=== Section Start ===
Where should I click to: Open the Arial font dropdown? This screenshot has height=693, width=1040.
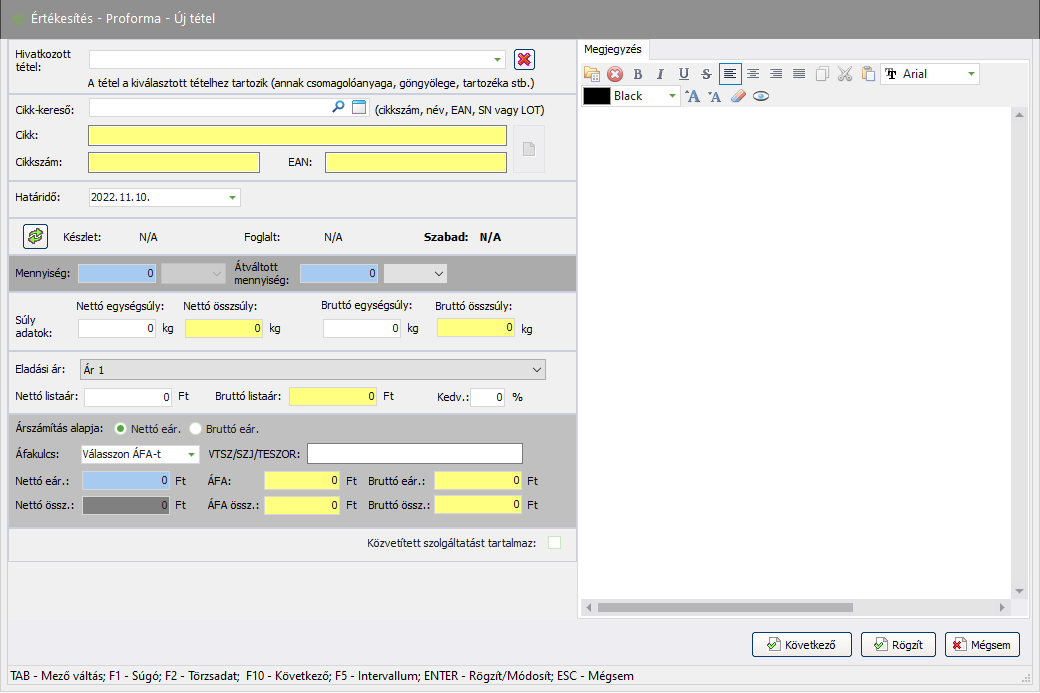(x=970, y=74)
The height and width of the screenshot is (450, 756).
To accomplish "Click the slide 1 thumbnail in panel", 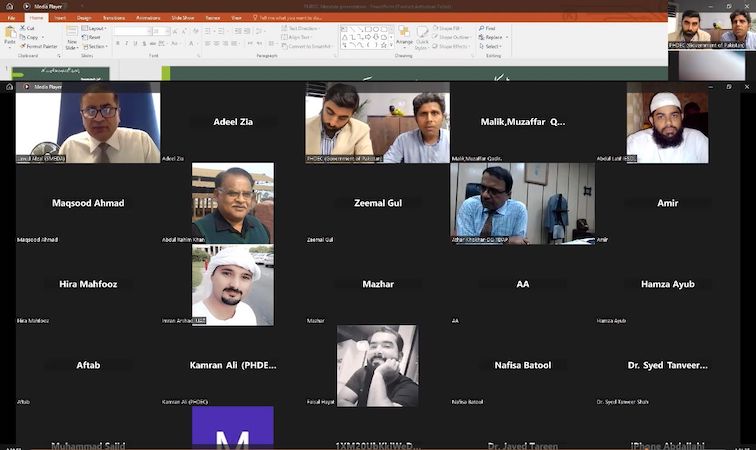I will pyautogui.click(x=60, y=72).
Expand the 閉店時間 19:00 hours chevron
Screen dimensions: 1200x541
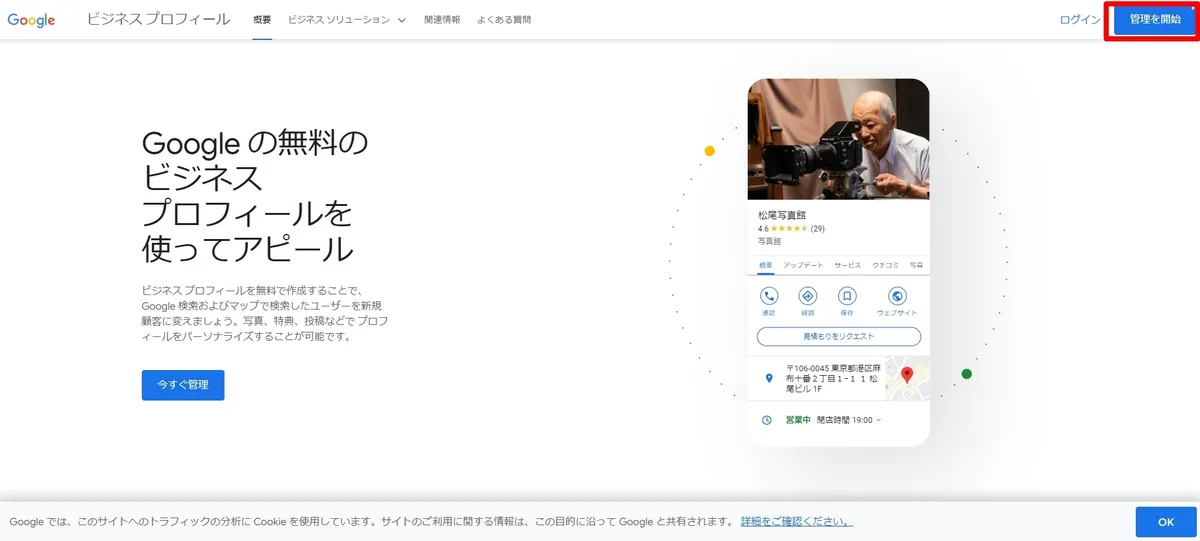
=== Section End ===
Leaving out the pictures, return exactly the lines from the one that contains "Expand the 閉店時間 19:00 hours chevron" through the last line of the records above, inclusive.

_Your solution_
Expand the 閉店時間 19:00 hours chevron
Screen dimensions: 1200x541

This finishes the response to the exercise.